Lord Justice Maurice Kay opined that while ‘there may be facts and circumstances in relation to a litigant in person that may go to an assessment of promptness... they will only operate close to the margins’. He added that ‘an opponent of a litigant in person is entitled to assume finality without expecting excessive indulgence to be extended to the litigant in person’. Lack of understanding of procedures ‘does not entitle him to extra indulgence’. Mrs Justice Sharp had gone wrong in regarding this to be a ‘special case on its facts’ when it could only be so regarded ‘if one goes too far in making allowances for a litigant in person’.
These may appear to be strong words which swim against a tide running strongly in favour of the court doing all in its power to ensure that a self-representing party has every chance to fully deploy their case and have it dealt with on its merits. But support for this proposition comes from a differently constituted appeal court in the decision handed down on 23 October 2012 in Fernandes v Kenny & Others reported on Lawtel. In this case, an unrepresented landlord applied to set aside a judgment for damages in respect of a deposit which had not been protected in an authorised deposit scheme, entered against him at a small claim hearing which he failed to attend. He failed in his application before a district judge and on a first appeal before the circuit judge who held that there had been no discretion to hear the application as it was made out of time.

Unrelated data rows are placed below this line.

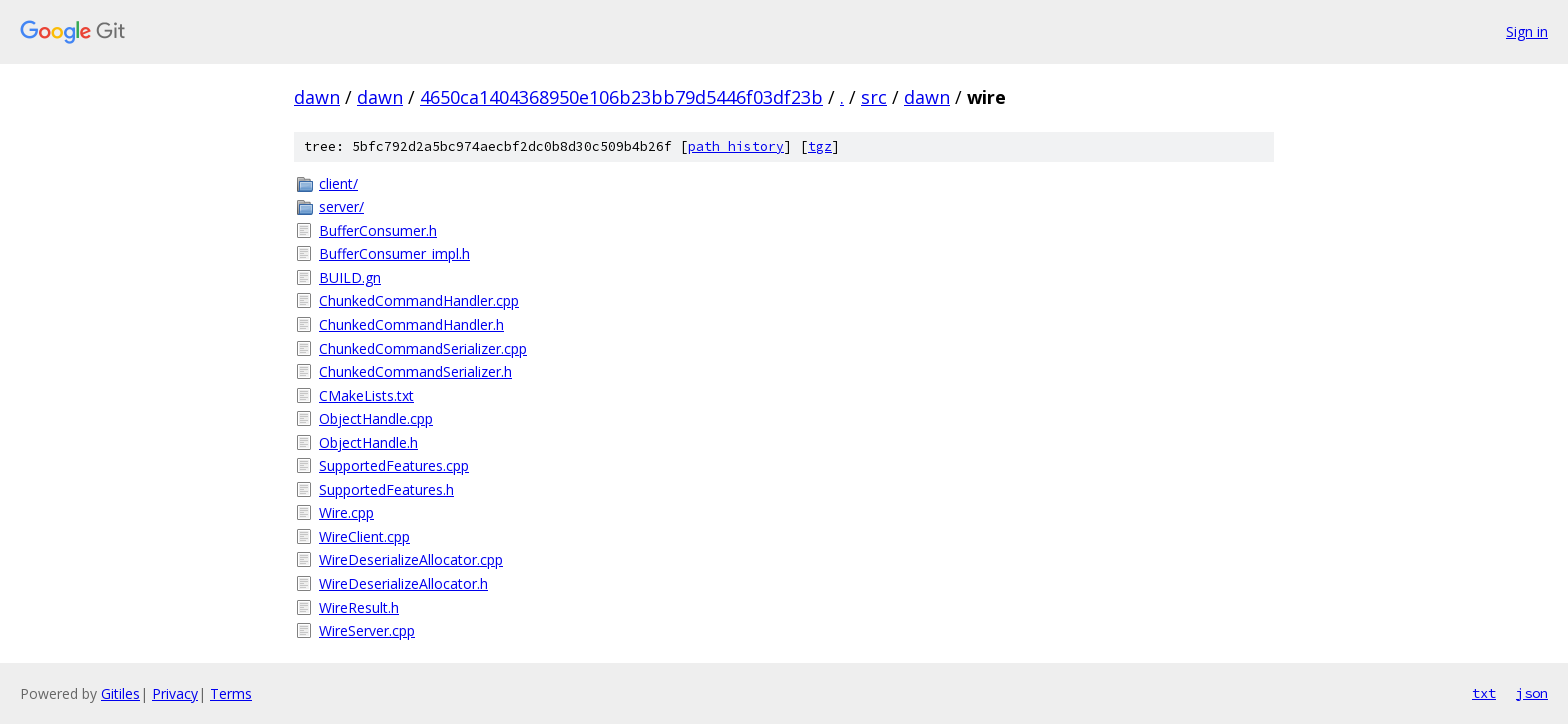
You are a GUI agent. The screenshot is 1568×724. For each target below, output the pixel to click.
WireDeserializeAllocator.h (403, 583)
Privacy (175, 693)
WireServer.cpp (367, 630)
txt (1484, 693)
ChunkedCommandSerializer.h (415, 371)
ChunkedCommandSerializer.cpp (423, 348)
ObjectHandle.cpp (376, 418)
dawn (317, 97)
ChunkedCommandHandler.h (411, 324)
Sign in (1527, 31)
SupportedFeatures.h (386, 489)
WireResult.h (359, 607)
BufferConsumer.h (378, 230)
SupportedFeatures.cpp (394, 465)
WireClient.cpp (364, 536)
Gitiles (120, 693)
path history (736, 146)
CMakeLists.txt (366, 395)
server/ (341, 206)
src (874, 97)
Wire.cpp (346, 512)
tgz (820, 146)
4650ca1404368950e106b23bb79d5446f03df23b (621, 97)
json (1532, 693)
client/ (338, 183)
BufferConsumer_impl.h (394, 253)
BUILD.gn (350, 277)
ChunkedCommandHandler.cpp (419, 300)
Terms (231, 693)
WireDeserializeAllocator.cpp (411, 559)
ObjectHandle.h (368, 442)
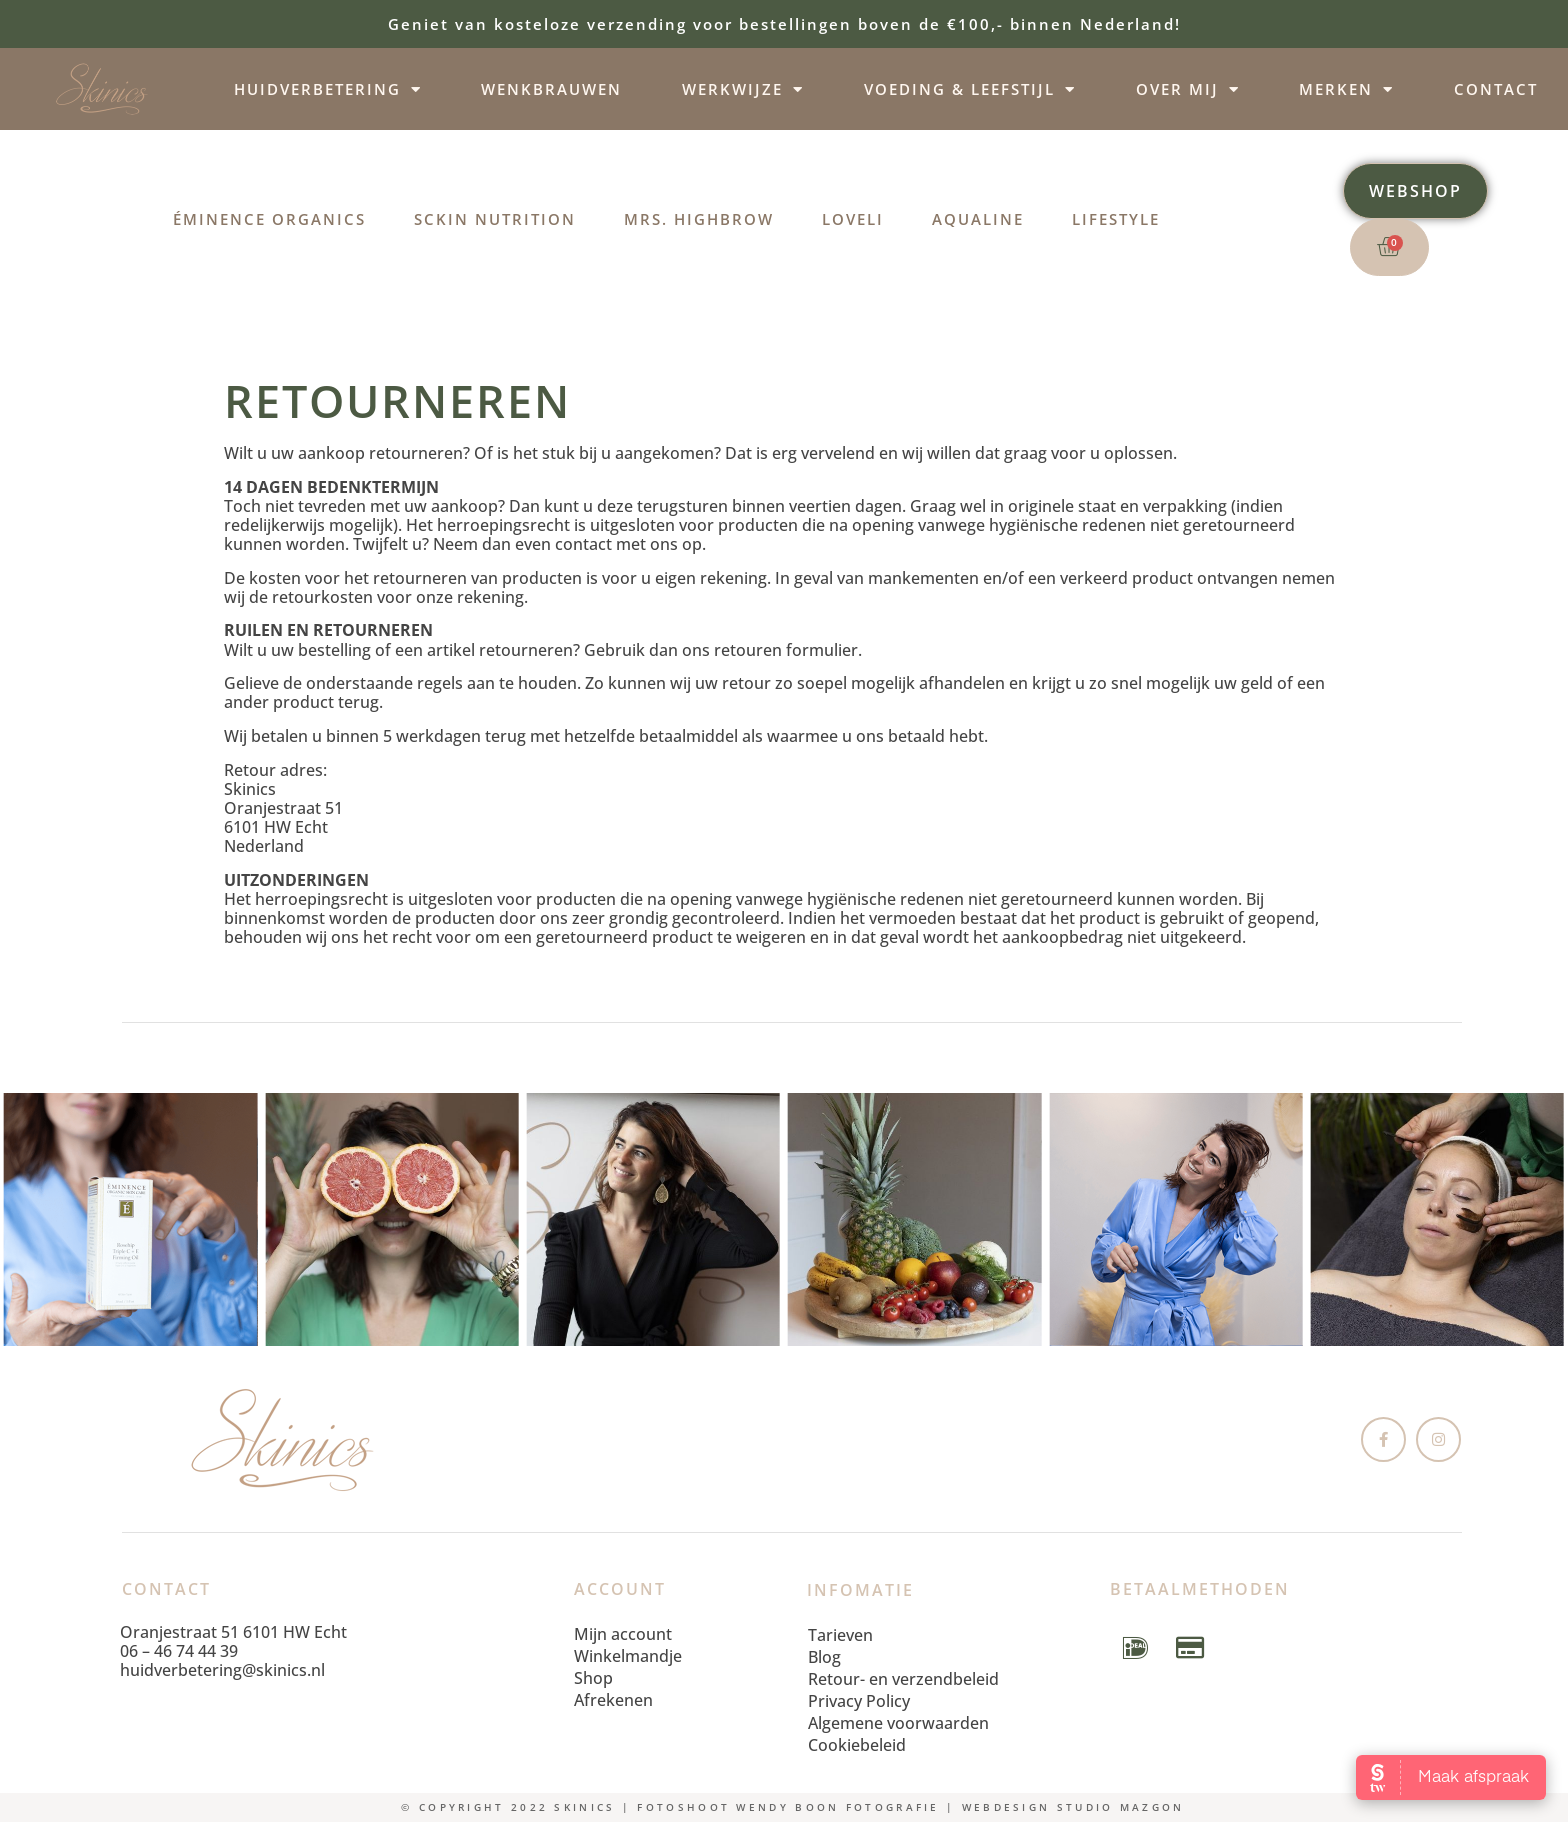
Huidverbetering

A strong Court of Appeal (Lady Justice Hallett, Lord Justice Etherton and Dame Janet Smith) held that the circuit judge had overlooked the fact that CPR3.1 allowed the court to extend the time limit specified in CPR27.11(2). It found, however, that the lower courts had been right to conclude that the landlord had had no good reason for failing to attend the small claim hearing.

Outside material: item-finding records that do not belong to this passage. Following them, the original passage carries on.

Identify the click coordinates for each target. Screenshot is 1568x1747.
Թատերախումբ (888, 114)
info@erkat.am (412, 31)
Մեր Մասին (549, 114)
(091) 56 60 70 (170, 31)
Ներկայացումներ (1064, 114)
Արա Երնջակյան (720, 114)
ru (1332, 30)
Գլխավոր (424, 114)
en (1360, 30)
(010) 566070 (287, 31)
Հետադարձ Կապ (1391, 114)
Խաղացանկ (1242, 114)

The court had to approach the ‘issue in the round, taking into account the merits of a defence in order to moderate the rejection of an application to set aside that might give rise to injustice or infringe [European Convention rights]’. It concluded that as there was such a degree of conflict in the defence filed by the self-representing party, and as he had not produced any witness statement, and the evidence relied upon by him was profoundly unsatisfactory, it was impossible to say that the circuit judge had been wrong to conclude that the landlord had failed to satisfy the requirements of 27.11(3) (a).

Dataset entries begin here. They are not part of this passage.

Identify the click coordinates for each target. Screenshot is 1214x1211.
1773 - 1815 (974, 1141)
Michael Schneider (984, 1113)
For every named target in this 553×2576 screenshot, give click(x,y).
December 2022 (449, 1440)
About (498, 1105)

Even without the full judgment, it is clear that little allowance was offered the applicant for the fact that he was self-representing, despite the fact that if the original decision was made at a time when the Localism Act amendments to section 214 of the Housing Act 2004 had not yet come into force the original decision at the small claims hearing was probably legally unsustainable.
In fact, what these decisions emphasise is that, while article 6 rights of a self-representing party must be respected and a court must be vigilant to ensure that the party understands the process, the litigant will still stand or fall on the quality of his own understanding of the law and the conduct of his case. I would suggest that whatever comfort this might offer to the opponent of the self representing party the stance is in fact not surprising. It is merely a reaffirmation of the fact that the court should not and will not ‘enter the arena’ to give one party advice or assistance to get his case in order.